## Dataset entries
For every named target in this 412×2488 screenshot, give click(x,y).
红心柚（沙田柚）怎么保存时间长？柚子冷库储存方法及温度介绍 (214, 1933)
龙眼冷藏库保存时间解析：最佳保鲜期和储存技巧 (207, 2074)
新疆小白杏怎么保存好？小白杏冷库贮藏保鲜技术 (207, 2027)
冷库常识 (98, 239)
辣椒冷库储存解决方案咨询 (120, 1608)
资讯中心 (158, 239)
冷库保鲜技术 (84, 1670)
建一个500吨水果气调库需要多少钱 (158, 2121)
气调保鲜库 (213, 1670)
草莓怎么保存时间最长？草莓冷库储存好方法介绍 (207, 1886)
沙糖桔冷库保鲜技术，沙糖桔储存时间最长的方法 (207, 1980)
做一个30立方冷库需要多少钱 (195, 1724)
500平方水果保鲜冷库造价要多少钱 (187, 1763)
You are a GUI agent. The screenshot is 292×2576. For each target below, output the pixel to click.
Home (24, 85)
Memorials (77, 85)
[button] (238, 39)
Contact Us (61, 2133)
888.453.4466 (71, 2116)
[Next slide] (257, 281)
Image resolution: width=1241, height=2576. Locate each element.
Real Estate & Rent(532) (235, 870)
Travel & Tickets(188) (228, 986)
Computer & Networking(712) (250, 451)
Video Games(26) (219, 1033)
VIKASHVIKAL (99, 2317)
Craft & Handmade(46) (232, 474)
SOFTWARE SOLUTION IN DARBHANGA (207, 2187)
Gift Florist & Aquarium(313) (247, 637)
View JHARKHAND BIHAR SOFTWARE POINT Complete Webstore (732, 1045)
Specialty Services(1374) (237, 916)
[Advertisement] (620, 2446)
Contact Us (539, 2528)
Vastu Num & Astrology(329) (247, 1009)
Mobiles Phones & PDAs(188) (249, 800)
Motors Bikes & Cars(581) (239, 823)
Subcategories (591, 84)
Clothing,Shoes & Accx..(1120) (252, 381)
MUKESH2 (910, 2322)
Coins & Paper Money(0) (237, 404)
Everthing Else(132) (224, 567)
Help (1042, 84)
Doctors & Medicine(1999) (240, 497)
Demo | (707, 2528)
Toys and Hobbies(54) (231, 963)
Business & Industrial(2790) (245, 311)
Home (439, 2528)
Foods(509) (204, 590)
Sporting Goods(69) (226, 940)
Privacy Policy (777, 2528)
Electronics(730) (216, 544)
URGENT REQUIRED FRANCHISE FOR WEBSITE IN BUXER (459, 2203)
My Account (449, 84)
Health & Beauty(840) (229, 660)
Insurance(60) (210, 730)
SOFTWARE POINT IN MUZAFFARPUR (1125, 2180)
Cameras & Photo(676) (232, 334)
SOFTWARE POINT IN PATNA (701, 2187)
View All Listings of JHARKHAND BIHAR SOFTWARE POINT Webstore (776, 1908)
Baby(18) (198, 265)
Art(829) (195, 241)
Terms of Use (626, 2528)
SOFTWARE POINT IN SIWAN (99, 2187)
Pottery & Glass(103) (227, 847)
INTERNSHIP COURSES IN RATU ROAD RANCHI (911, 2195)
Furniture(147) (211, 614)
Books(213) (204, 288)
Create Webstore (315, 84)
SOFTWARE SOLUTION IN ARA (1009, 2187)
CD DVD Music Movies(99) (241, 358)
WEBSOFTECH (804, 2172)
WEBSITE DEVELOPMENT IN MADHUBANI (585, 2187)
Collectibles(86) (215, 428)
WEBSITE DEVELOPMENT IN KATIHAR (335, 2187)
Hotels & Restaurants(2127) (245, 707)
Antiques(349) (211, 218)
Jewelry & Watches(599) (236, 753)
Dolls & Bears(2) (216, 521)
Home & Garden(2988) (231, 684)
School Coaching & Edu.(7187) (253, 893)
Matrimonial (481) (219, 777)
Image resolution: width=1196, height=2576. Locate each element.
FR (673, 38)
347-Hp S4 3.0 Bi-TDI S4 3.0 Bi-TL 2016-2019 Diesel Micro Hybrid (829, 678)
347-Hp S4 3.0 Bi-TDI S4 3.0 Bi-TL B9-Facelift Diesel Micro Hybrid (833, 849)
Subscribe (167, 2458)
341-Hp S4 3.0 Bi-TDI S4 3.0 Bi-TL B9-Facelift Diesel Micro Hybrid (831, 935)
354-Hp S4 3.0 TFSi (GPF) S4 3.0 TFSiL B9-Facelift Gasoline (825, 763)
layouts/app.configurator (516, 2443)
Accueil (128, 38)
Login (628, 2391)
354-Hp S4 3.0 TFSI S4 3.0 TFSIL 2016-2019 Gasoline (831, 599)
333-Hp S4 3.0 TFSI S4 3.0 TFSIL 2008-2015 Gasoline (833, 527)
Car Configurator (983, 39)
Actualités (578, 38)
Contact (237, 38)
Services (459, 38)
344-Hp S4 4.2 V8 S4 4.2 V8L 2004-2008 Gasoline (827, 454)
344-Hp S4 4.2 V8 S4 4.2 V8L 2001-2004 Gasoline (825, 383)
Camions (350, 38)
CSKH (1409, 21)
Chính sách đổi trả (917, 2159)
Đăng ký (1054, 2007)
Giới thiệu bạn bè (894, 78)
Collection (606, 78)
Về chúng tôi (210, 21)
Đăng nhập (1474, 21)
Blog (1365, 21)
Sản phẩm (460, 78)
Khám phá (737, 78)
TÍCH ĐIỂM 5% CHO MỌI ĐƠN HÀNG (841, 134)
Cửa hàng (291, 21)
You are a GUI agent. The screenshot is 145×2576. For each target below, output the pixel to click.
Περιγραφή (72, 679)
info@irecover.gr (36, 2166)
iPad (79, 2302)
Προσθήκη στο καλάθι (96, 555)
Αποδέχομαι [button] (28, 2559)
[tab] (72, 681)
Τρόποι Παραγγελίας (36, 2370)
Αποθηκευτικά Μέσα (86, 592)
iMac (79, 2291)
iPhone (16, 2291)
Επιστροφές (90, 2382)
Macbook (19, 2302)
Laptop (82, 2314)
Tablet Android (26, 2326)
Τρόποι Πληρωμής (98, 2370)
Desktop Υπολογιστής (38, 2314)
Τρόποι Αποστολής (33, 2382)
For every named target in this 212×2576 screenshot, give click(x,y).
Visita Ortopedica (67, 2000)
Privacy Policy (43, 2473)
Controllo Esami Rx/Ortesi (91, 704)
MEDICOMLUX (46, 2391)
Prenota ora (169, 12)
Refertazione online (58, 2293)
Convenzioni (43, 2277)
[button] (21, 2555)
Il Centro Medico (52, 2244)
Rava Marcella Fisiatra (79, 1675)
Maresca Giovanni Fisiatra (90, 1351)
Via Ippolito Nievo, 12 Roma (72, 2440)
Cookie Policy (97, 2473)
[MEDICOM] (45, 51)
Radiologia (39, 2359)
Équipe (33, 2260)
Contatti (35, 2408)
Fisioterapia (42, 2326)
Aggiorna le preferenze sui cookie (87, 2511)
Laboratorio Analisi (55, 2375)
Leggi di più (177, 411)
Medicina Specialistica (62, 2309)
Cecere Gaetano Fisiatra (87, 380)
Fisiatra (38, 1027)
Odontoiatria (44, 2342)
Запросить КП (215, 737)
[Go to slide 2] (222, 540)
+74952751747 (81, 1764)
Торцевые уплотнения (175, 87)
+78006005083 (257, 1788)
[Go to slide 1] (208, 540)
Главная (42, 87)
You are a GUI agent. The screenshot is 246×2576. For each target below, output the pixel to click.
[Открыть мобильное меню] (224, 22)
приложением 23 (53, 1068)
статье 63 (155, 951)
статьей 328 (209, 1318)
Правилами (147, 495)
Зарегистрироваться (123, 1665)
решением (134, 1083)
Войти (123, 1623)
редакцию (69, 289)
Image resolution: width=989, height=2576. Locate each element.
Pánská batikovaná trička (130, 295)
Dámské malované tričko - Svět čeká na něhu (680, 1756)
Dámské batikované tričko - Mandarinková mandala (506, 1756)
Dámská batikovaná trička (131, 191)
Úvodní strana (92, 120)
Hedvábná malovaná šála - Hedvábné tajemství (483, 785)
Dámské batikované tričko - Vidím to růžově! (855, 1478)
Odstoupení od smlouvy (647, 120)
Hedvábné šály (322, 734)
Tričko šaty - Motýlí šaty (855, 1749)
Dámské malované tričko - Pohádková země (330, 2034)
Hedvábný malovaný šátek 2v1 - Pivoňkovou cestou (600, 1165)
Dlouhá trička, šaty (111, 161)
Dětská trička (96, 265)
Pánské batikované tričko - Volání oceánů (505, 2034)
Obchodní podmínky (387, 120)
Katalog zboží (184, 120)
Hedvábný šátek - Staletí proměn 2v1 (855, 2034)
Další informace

## What you are asked to do
Please, from the entries above, set down exactly the lines from the one containing "Collection (606, 78)" through the one containing "[tab] (72, 681)", and only those.

## Completed exercise
Collection (606, 78)
Về chúng tôi (210, 21)
Đăng nhập (1474, 21)
Blog (1365, 21)
Sản phẩm (460, 78)
Khám phá (737, 78)
TÍCH ĐIỂM 5% CHO MỌI ĐƠN HÀNG (841, 134)
Cửa hàng (291, 21)
You are a GUI agent. The screenshot is 145×2576. For each target below, output the pixel to click.
Περιγραφή (72, 679)
info@irecover.gr (36, 2166)
iPad (79, 2302)
Προσθήκη στο καλάθι (96, 555)
Αποδέχομαι [button] (28, 2559)
[tab] (72, 681)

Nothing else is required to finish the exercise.